Thorvald laughed. “You tell me. They have these disks, one to a Wyvern, and they control forces with them. Back there on the beach we interrupted a class in such control; they were the novices learning their trade. We’ve stumbled on something here which can’t be defined or understood by any of our previous standards of comparison. It’s frankly magic, judged by our terms.”

“Are we prisoners?” Shann wanted to know.

“Ask me something I’m sure of. I’ve been free to come and go within limits. No one’s exhibited any signs of hostility; most of them simply ignore me. I’ve had two interviews, via this mind-reading act of theirs, with their rulers, or elders, or chief sorceresses—all three titles seem to apply. They ask questions, I answer as best I can, but sometimes we appear to have no common meeting ground. Then I ask some questions, they evade gracefully, or reply in a kind of unintelligible double-talk, and that’s as far as our communication has progressed so far.”

“Taggi and Togi?”

“Have a run of their own and as far as I can tell are better satisfied with life than I am. Oddly enough, they respond more quickly and more intelligently to orders. Perhaps this business of being shunted around by the disks has conditioned them in some way.”

“What about these Wyverns? Are they all female?”

“No, but their tribal system is strictly matriarchal, which follows a pattern even Terra once knew: the fertile earth mother and her priestesses, who became the witches when the gods overruled the goddesses. The males are few in number and lack the power to activate the disks. In fact,” Thorvald laughed ruefully, “one gathers that in this civilization our opposite numbers have, more or less, the status of pets at the best, and necessary evils at the worst. Which put us at a disadvantage from the start.”

“You think that they won’t take us seriously because we are males?”

“Might just work out that way. I’ve tried to get through to them about danger from the Throgs, telling them what it would mean to them to have the beetle-heads settle in here for good. They just brush aside the whole idea.”

“Can’t you argue that the Throgs are males, too? Or aren’t they?”

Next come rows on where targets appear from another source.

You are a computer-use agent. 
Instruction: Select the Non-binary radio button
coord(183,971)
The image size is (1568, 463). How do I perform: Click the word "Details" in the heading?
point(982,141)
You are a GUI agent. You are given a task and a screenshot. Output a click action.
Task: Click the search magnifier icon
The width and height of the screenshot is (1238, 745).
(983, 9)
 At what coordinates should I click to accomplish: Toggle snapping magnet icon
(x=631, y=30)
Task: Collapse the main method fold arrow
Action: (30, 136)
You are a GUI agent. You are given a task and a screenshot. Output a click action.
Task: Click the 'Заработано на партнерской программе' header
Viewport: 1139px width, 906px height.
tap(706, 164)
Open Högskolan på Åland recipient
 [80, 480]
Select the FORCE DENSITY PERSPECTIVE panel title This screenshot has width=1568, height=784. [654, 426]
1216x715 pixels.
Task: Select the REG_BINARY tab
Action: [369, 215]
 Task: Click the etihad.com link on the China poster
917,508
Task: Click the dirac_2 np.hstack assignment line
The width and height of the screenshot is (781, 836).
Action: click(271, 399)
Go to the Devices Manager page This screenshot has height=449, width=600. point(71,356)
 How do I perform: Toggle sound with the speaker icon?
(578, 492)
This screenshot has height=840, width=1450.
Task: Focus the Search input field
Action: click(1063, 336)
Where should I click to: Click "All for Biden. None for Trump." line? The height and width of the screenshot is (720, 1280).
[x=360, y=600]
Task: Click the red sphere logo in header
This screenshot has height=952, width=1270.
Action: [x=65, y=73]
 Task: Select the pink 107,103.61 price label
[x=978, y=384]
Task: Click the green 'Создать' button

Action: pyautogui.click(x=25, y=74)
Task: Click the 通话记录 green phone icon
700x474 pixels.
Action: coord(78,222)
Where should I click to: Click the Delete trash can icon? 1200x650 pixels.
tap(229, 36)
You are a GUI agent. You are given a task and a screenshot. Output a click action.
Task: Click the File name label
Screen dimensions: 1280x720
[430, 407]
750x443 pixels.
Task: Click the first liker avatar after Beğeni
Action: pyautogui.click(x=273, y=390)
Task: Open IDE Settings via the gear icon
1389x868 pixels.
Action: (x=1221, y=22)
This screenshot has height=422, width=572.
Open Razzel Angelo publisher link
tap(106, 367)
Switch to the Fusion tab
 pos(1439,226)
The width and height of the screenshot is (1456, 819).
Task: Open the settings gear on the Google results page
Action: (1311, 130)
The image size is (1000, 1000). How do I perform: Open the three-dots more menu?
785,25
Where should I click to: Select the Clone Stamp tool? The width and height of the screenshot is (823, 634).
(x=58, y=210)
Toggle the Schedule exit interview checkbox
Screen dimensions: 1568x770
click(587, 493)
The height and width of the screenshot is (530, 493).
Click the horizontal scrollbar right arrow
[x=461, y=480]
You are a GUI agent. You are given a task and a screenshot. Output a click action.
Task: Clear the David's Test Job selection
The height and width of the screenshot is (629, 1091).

The Survey officer shook his head. “That’s a point no human can answer. We’ve been sparring with Throgs for years and there have been libraries of reports written about them and their behavior patterns, all of which add up to about two paragraphs of proven facts and hundreds of surmises beginning with the probable and skimming out into the wild fantastic. You can claim anything about a Throg and find a lot of very intelligent souls ready to believe you. But whether those beetle-heads squatting over on the mainland are able to answer to ‘he,’ ‘she,’ or ‘it,’ your solution is just as good as mine. We’ve always considered the ones we fight to be males, but they might just as possibly be amazons. Frankly, these Wyverns couldn’t care less either; at least that’s the impression they give.”